QUELLENAUSZUG »
○ ○ ○ ○ ○
Umnutzung einer alten Fruchtscheune zum Mehrfamilienhaus

In der alten Fruchtscheune des Weilers Edelmannshof im Landkreis Heilbronn wird heute gewohnt. Hierzu mussten verschobene Wände stabilisiert, das Bruchsteinmauerwerk saniert und neue Fensteröffnungen geschaffen werden. Danach wurde die Scheune in sieben Wohnungen aufgeteilt.

Der Weiler Edelmannshof im Landkreis Heilbronn war ein ehemaliges Hofgut der Familie von Berlichingen. Letzter baulicher Zeuge ist eine alte Fruchtscheune aus Bruchsteinmauerwerk aus der ersten Hälfte des 19. Jahrhunderts. Sie hat ein Satteldach und zwei Scheunentore an der Traufseite, lange hohe Lüftungsschlitze mit einer Sandsteinfassung und Eck-Quaderungen an den Scheunentoren. Am südlichen Giebel befand sich ein Schuppenanbau aus dem späten 19. Jahrhundert. Weil diese Massivbauweise charakteristisch für herrschaftliche Nebengebäude der Region war, wurde die Scheune als Denkmal eingestuft. Auffällig war zudem die Größe von 12,70 m auf 33,30 m bei einer beachtlichen Firsthöhe von fast 14 m.

Vorgaben des Denkmalschutzes

Die alte Fruchtscheune des Weilers Edelmannshof vor Beginn der Sanierungs- und Umbauarbeiten Die alte Fruchtscheune des Weilers Edelmannshof vor Beginn der Sanierungs- und Umbauarbeiten
Foto: Martin Grün

Die alte Fruchtscheune des Weilers Edelmannshof vor Beginn der Sanierungs- und Umbauarbeiten
Foto: Martin Grün
2017 wollte der Besitzer die Scheune in ein Mehrfamilienhaus umnutzen. Der Ortstermin mit dem baden-württembergischen Landesamt für Denkmalpflege ergab folgende Richtlinien: Das innere und äußere Erscheinungsbild der Scheune sollte weitgehend erhalten bleiben, besonders der Fassadencharakter. Zudem sollten die beiden Schiebetorelemente in die Fassaden integriert werden. Der Schuppen durfte ersetzt werden. Innen sollte das Tragwerk aus insgesamt sieben Fachwerkbünden mit Stützen aus Eichenholz sichtbar bleiben. Als erhaltenswert wurden außerdem die Lufträume wie der Heuaufzug eingestuft.
○ ○ ○ ○ ○
BEREITGESTELLTE DATEN »
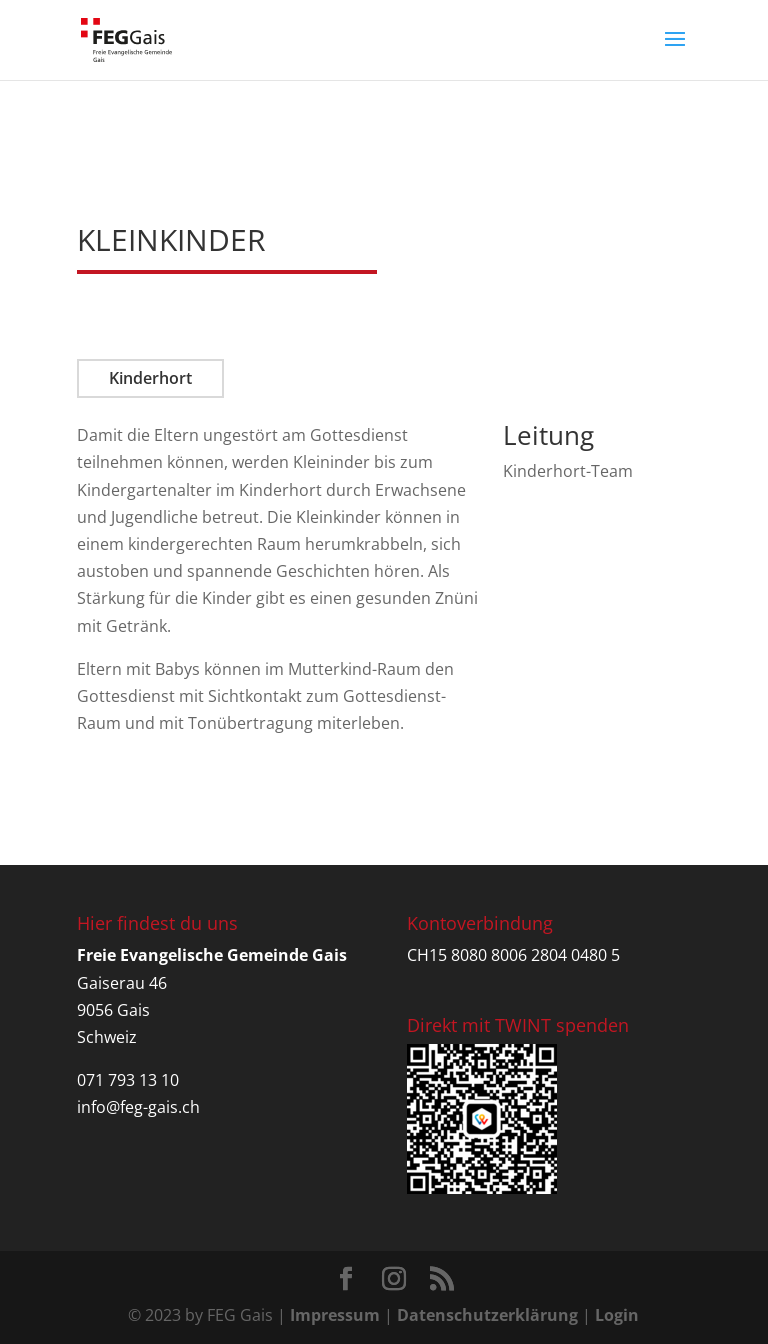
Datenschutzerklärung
○ ○ ○ ○ ○
SCHRIFTLICHE AUFGABE »
In wie viele Wohnungen wurde die alte Fruchtscheune laut dem Quellenauszug aufgeteilt?

ERLEDIGTE AUFGABE »
In sieben Wohnungen.